13. En statuant ainsi, alors qu'elle constatait que l'action en nullité était prescrite et que le contrat avait reçu un commencement d'exécution, ce dont il se déduisait que l'exception de nullité ne pouvait pas être invoquée, la cour d'appel a violé le texte et le principe susvisés.
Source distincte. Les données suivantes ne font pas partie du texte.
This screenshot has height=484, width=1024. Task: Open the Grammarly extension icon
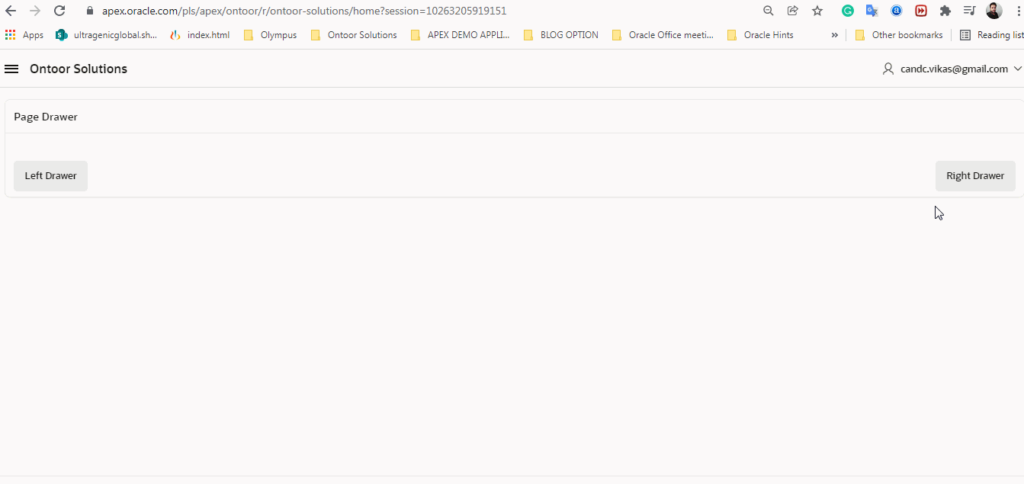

PAR CES MOTIFS, et sans qu'il y ait lieu de statuer sur l'autre grief du pourvoi, la Cour :
CASSE ET ANNULE, sauf en ce qu'il déclare recevable l'intervention de la société Milleis banque anciennement dénommée Barclays France, venant aux droits de la société Barclays bank PLC, venant aux droits de la société Barfimmo, l'arrêt rendu le 8 juin 2023, entre les parties, par la cour d'appel d'Aix-en-Provence ;
Remet, sauf sur ce point, l'affaire et les parties dans l'état où elles se trouvaient avant cet arrêt et les renvoie devant la cour d'appel d'Aix-en-Provence autrement composée ;
Condamne la société Generali vie aux dépens ;
En application de l'article 700 du code de procédure civile, rejette la demande formée par la société Generali vie et la condamne à payer à M. [G] la somme de 3 000 euros ;
Dit que sur les diligences du procureur général près la Cour de cassation, le présent arrêt sera transmis pour être transcrit en marge ou à la suite de l'arrêt partiellement cassé ;
Ainsi fait et jugé par la Cour de cassation, deuxième chambre civile, et prononcé publiquement le vingt-huit mai deux mille vingt-cinq par mise à disposition de l'arrêt au greffe de la Cour, les parties ayant été préalablement avisées dans les conditions prévues au deuxième alinéa de l'article 450 du code de procédure civile.